In merito alla prevista controriforma della scuola e al taglio dei finanziamenti alla scuola

gennaio 13, 2009 in News e iniziative da alessia

Il Consiglio regionale

Premesso che la protesta di questi ultimi mesi che ha accomunato in un grande movimento generale in tutto il Paese studenti di ogni ordine e grado, genitori, personale docente, ricercatori universitari, contro i decreti 137 e 133 emanati dal Governo, in materia di scuola e università;

Premesso, ancora, che questa protesta ha visto crescere, giorno dopo giorno, la mobilitazione con cortei, occupazione, manifestazioni degli insegnanti e degli studenti e di tutte le organizzazioni sindacali, sino alla proclamazione dello sciopero generale che si è svolto il 30 ottobre 2008;

Tenuto conto che il decreto 137, che prevede la drastica riduzione di risorse per la scuola, l’introduzione del maestro unico nella scuola elementare, la riduzione del tempo pieno, oltre a determinare forti preoccupazioni per la qualità e la quantità dell’offerta educativa nella scuola pubblica, soprattutto in quella elementare e per le serie conseguenze sull’occupazione, ha come obiettivo quello di smantellare un sistema formativo e pedagogico di eccellenza che ci vede ai primi posti nel mondo;

Tenuto conto che il decreto 133, attraverso i tagli ai fondi per l’università e la ricerca, spinge verso la trasformazione delle stesse in fondazioni di diritto privato con il fine della privatizzazione del sistema formativo pubblico e l’asservimento della ricerca a logiche puramente mercantili;

Considerato che, così come denunciano gli stessi studenti nelle loro manifestazioni, la grave crisi economica in cui versa l’economia reale del nostro paese non può essere pagata dalla scuola pubblica con i tagli previsti nella finanziaria;

Considerato, che l’attacco del Governo ha interessato in particolare la nostra regione, che ricordiamo è stata una delle prime in cui è partita la protesta contro i provvedimenti governativi,, con la decisione, ad esempio, della ministra Gelmini – immediatamente dopo le dichiarazioni del presidente del Consiglio di inviare le forze dell’ordine all’interno delle università italiane-, di avviare una ispezione negli atenei della nostra regione;

Considerato, inoltre, che l’attacco del Governo colpisce particolarmente la Toscana e le altre regioni che presentano una significativa diffusione di servizi educativi (tra gli altri il tempo pieno) e istituti scolastici diffusi sul territorio;

Impegna

la Giunta regionale

A agire nei confronti del Governo chiedendo la sospensione della discussione del decreto 137, all’ordine del giorno dei lavori del Senato di oggi;

A richiedere al Governo di aprire, a seguito dell’auspicata sospensione della discussione sul decreto, un confronto con tutte le componenti del mondo della scuola;

A intervenire nei confronti del Governo affinché lo stesso ripristini, a partire dai prossimi provvedimenti finanziari, le risorse necessarie a garantire qualità ed efficienza del sistema formativo italiano.
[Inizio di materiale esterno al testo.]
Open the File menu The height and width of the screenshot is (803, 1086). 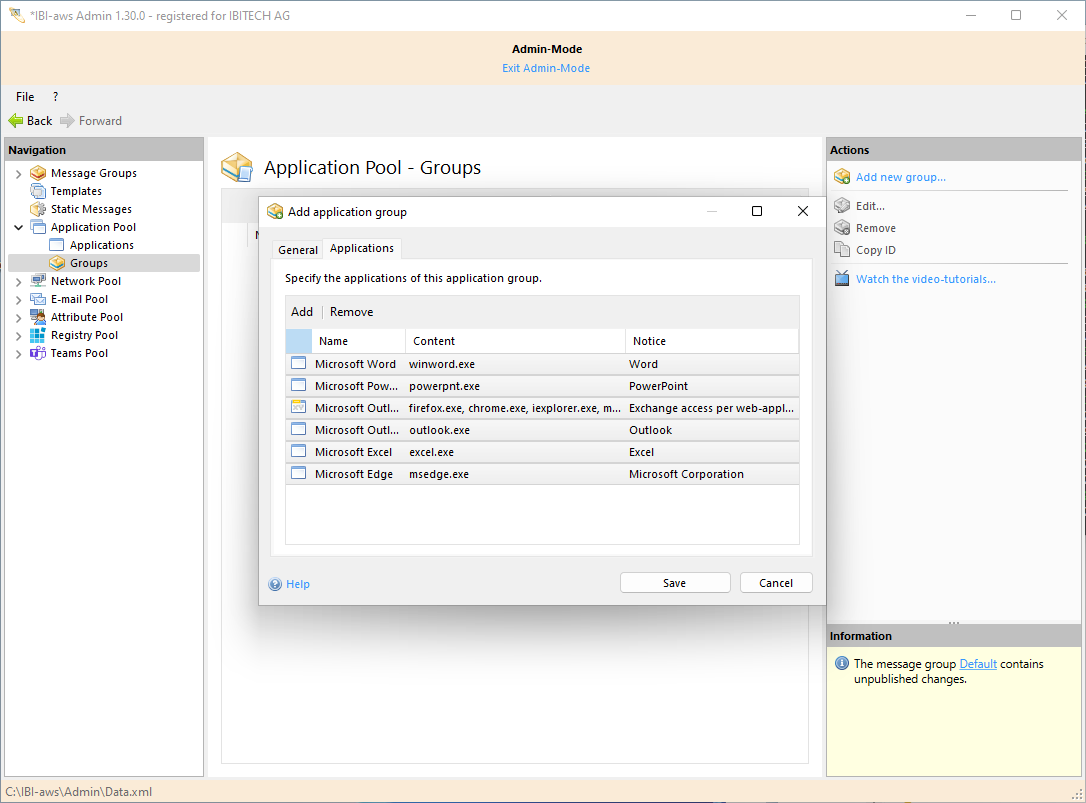(25, 97)
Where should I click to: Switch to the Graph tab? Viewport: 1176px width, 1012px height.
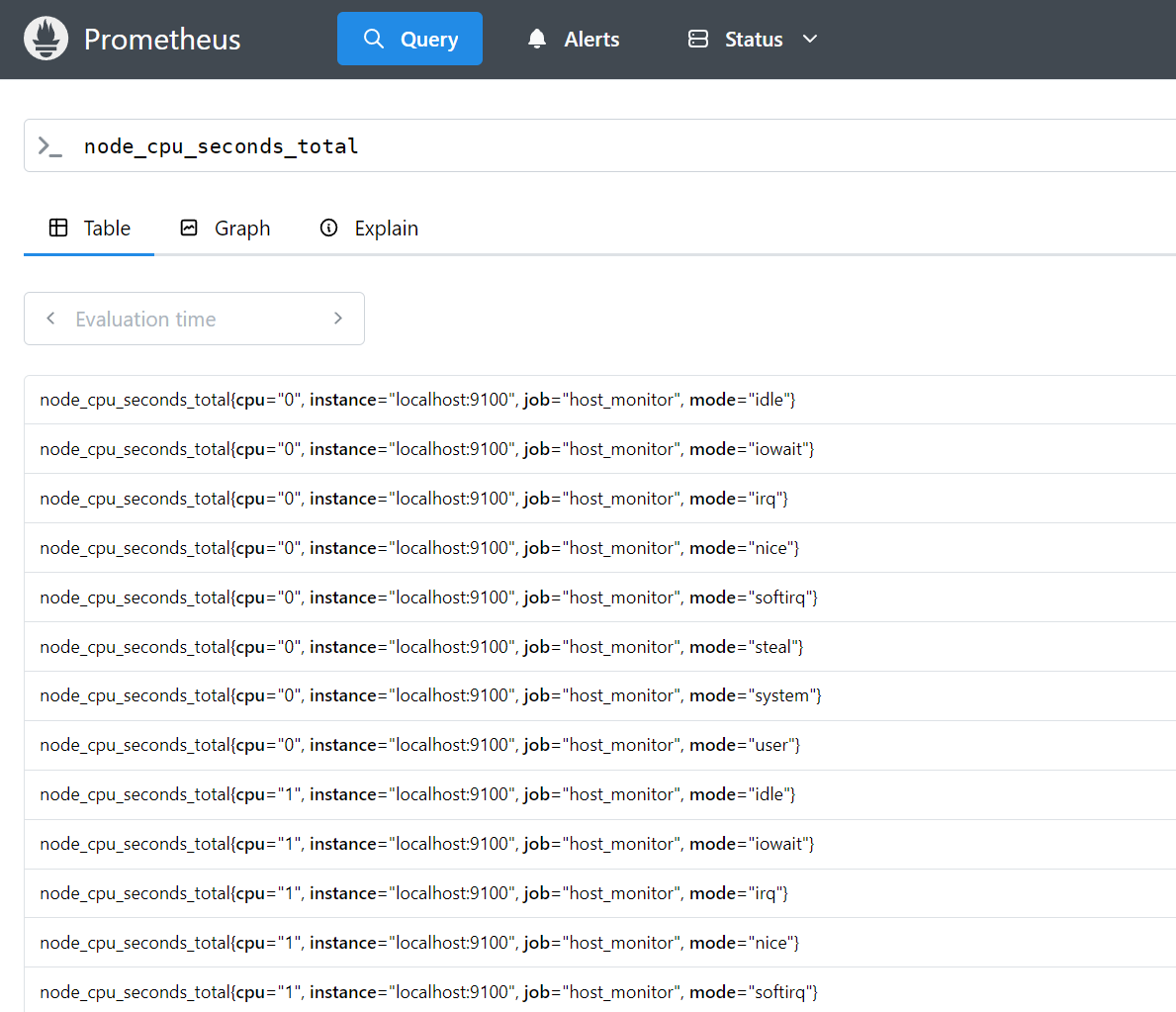[x=226, y=229]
Garantendo per questa via il rilancio della scuola pubblica e del ruolo pubblico della formazione a iniziare dalla stabilizzazione dei lavoratori precari di scuola, università e ricerca.

Impegna inoltre

la Giunta regionale

a verificare, in presenza dell’approvazione del cosiddetto decreto Gelmini, la sua legittimità costituzionale procedendo in questo senso ad impugnare lo stesso nelle sedi competenti.